I’d moved from college into an apartment on Kansas City’s Country Club Plaza, and I set out looking for work with the optimism of the Chiefs on their way to that historic first Super Bowl.
My first job interview was with Hallmark Cards, where I was told that despite my portfolio of pen and ink drawings, I did not fit their criteria for a card artist. I was somewhat mollified, though, when the interviewer said what they were really seeking for the entry level position was someone who could happily spend all day copying the “real” artists’ designs, filling in the colors and fine tuning. Besides, I had three more interviews set up in early January.

I hadn’t anticipated that Kansas City would be caught up in Super Bowl fever, though, and many personnel directors could talk of nothing but football. The Chiefs’ quarterback Len Dawson, the top-rated passer in the AFL, would make Green Bay’s Bart Starr look “ … more like a piker than a Packer, haw, haw, haw!” Despite my father’s love of football, I’d never heard of either man and had nothing to add to the conversation. So I smiled and agreed with anything said. I was too much of a rube to even name drop. Fred “The Hammer” Williamson lived in my building, and he had actually smiled and spoken to me in the front lobby several times. But, I didn’t know who he was either, until I saw his photo flashed on the TV screen when he limped off the field with a broken arm, as the Chiefs were on their way to a 35-10 defeat.

My newly found connection to pro ball celebrity did me no good during interviews after the loss. The Kansas City Star ran Fred’s photo on the front page with the caption: “Williamson, Hammered.” And for a short time, he was considered a culprit in the loss because of pre-game trash talking.

My job search appeared about as successful as the Chiefs’ Super Bowl efforts. Nobody seemed to need an illustrator whose strength was black and white and whose job experience was limited to life guarding at the hometown pool a few summers during high school.

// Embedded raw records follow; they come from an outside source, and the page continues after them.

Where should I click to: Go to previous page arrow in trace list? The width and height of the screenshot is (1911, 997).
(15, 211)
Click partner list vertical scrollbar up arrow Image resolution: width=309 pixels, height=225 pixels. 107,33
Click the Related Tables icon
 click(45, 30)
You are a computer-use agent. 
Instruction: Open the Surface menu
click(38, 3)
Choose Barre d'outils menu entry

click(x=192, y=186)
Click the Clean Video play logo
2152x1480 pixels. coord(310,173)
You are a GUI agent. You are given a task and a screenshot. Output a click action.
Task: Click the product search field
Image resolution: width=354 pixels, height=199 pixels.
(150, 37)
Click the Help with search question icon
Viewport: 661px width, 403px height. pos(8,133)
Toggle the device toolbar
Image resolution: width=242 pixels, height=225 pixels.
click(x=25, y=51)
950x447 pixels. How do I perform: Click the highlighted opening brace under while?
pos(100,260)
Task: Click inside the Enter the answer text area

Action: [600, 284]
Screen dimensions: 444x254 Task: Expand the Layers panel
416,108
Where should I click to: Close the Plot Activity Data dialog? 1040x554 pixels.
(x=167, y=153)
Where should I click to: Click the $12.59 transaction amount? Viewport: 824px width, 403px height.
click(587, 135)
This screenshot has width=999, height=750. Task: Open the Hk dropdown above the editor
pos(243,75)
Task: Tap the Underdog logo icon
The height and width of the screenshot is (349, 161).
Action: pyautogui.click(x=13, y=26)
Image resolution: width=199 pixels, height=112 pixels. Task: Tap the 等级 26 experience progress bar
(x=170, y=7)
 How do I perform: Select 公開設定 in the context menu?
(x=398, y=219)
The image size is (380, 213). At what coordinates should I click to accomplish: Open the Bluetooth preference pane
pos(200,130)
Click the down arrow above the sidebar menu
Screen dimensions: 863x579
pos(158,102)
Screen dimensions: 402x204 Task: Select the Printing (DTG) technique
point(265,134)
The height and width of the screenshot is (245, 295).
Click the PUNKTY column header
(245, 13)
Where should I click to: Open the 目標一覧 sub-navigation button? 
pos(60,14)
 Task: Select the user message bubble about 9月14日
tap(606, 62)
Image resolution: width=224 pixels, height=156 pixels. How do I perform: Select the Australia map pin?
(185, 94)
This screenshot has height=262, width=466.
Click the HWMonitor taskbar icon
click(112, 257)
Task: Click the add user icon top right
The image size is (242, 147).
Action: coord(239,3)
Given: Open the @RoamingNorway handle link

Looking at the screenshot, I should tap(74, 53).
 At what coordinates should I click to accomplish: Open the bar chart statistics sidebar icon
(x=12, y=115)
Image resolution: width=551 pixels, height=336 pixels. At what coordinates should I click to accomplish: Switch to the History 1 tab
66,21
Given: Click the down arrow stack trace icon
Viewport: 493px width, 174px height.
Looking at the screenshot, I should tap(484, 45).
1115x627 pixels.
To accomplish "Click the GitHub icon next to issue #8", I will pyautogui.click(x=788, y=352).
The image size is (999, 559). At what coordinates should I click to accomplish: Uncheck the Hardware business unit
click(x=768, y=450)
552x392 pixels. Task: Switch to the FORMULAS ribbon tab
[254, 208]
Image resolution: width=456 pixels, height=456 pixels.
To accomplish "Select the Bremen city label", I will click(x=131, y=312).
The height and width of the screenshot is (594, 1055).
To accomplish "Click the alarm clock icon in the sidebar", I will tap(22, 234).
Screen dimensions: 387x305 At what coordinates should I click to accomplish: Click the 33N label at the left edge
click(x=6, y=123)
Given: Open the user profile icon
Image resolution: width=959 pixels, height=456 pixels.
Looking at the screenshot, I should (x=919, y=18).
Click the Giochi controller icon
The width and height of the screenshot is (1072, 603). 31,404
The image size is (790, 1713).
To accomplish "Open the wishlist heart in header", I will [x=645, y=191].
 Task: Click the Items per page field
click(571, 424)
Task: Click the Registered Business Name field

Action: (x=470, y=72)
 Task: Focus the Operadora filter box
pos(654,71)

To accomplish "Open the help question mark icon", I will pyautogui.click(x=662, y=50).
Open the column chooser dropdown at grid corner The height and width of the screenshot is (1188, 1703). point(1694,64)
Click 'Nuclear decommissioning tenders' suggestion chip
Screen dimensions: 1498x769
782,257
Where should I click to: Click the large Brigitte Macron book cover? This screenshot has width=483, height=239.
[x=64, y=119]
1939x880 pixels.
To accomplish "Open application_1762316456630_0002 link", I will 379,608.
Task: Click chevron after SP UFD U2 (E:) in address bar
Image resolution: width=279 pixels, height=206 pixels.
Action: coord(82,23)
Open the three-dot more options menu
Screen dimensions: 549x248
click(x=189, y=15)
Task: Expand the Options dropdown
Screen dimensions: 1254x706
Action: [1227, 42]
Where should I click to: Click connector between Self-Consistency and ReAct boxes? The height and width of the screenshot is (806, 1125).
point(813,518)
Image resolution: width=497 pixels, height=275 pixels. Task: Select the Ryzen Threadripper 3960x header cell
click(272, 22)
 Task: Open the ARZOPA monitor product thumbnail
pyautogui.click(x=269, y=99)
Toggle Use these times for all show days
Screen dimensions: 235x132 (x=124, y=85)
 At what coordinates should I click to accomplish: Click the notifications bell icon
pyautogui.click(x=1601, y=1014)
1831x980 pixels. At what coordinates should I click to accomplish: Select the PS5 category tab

I perked up when I read that Plaza Magazine, the publication I found every month at various area restaurants, was in need of an illustrator. I was a Plaza resident, a natural for the position! Surely I would be at the top of the list! And so it was with renewed confidence that I made an appointment with the art director at the magazine’s suburban offices. I dressed carefully, costumed in new Plaza-purchased apparel to disguise the small town girl that I really was. The trip took almost an hour and several bus changes. By the time I arrived, I felt slightly bedraggled in my Plaza Girl guise.

As I sat waiting, I imagined myself exuding confidence, disguising a creeping fear that I would never be employable. I pictured myself selling them on my talent, my pen and inks, and my ability to be a team player, problem solver, up-and-comer — whatever they wanted. Then the receptionist took a call, hung up the phone and looked up apologetically.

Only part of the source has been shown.